Python apscheduler定时运行指定py脚本
先说一下需求背景,原本是想要写一个简单的定时追踪任务,比如每过一天跑一个脚本获取一下某个页面的指定位置的数值,然后存储起来在前端进行数据分析。其实就是scrapy的mini优化版hh,为了做的可扩展完成了上传python代码并在指定时间运行的定时任务,因为一般开发都是import需要的模块但是我的需求是引入是动态的,可能这个py文件叫abc.py也可能叫123.py,以前看到过但是没有自己做过所以尝试一下顺便记录一下相关的知识。
1、方案对比
了解到有两种方式可以调用制定的脚本但是两者之间略有不同.
| 功能 | importlib | runpy |
|---|---|---|
| 导入模块 | ✅ 动态导入模块 | 🚫 不专门用于导入 |
| 执行模块 | ⚠️ 需要手动调用函数等 | ✅ 直接运行模块或脚本 |
| 支持路径加载 | ✅ spec_from_file_location等方式 | ✅ run_path() 支持路径加载 |
| 获取变量 | 🚫 直接导入不返回命名空间字典 | ✅ 返回一个字典,包含变量 |
类似 -m 调用 | 🚫 | ✅ run_module() 相当于 python -m |
# runpy demo
import runpy
runpy.run_path("tasks/my_task.py")
# importlib demo
import importlib.util
def load_module_from_path(path, name):
spec = importlib.util.spec_from_file_location(name, path)
module = importlib.util.module_from_spec(spec)
spec.loader.exec_module(module)
return module
mod = load_module_from_path("tasks/my_task.py", "my_task")
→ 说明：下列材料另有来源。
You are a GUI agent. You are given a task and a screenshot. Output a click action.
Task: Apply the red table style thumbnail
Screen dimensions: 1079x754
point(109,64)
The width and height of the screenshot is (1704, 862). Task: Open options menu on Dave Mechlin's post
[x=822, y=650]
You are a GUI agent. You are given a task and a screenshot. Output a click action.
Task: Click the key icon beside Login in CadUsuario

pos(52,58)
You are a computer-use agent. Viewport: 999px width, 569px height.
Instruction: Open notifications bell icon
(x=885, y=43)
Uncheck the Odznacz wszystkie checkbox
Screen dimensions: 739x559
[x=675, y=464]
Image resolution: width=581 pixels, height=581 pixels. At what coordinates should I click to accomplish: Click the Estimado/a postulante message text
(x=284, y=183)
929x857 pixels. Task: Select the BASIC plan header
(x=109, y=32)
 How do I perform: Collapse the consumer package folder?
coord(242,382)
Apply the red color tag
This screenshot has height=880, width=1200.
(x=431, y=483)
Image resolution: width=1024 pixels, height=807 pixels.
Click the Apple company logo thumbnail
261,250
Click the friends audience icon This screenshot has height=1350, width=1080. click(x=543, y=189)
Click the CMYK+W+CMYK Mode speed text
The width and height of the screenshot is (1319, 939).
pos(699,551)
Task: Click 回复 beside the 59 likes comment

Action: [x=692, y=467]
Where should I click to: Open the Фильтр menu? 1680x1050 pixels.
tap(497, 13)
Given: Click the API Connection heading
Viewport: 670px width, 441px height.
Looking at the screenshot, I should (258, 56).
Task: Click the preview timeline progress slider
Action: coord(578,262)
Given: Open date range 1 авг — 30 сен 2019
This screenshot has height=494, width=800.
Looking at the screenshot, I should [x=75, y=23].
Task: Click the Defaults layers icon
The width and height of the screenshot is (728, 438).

mod.run_task(arg1=123)简单对比就可以发现runpy其实更加简单但是自由度会低一些因为它会直接运行python文件,而importlib调用会稍微复杂一些但是相对的它会更灵活一些,参考以前写过一些serverless,大多都会有一个入口函数所以权衡之下最后还是选择了importlib的方案!后续优化应该会有更多的空间。
2、封装
因为本质还是一个定时任务,所以有一个apscheduler的封装
class TaskScheduler:
def __init__(self):
self.scheduler = AsyncIOScheduler()
self._running_jobs = set()
async def start(self):
self.scheduler.configure(timezone='Asia/Shanghai')
self.scheduler.start()
await self.load_all_tasks()
async def stop(self):
self.scheduler.shutdown()后续的演示中函数都是TaskScheduler类中的咯
读库
init时需要从数据库读出task表中所有的任务并判断是否启动
# load_all_tasks
async def load_all_tasks(self):
session = next(get_session())
try:
tasks = session.exec(select(Task)).all()
for task in tasks:
if task.running:
await self.add_task(task)
finally:
session.close()这部分很简单就是读库然后如果running为true就调用add_task创建定时任务
add_task
async def add_task(self, task: Task):
if str(task.id) in self._running_jobs:
return
func = self._load_task_function(task.id)
if func is None:
return
try:
self.scheduler.add_job(
self._execute_task,
CronTrigger.from_crontab(task.cron_expression),
id=str(task.id),
replace_existing=True,
args=[task.id, func],
misfire_grace_time=None
)
self._running_jobs.add(str(task.id))
logger.info(f"Task {task.id} added to scheduler")
except Exception as e:
logger.error(f"Error adding task {task.id} to scheduler: {str(e)}")这里可以看到scheduler.add_job第一个参数是_execute_task对应的参数为task_id和func,这里没有直接写对应脚本的run函数是因为有获取到返回值并保存到数据库的需求。 func是从_load_task_function的返回值他会用importlib加载对应的python文件并返回run方法,下面是这两部分的实现
_load_task_function
def _load_task_function(self, task_id: int) -> Optional[callable]:
try:
file_path = Path(f'app/functions/{task_id}.py')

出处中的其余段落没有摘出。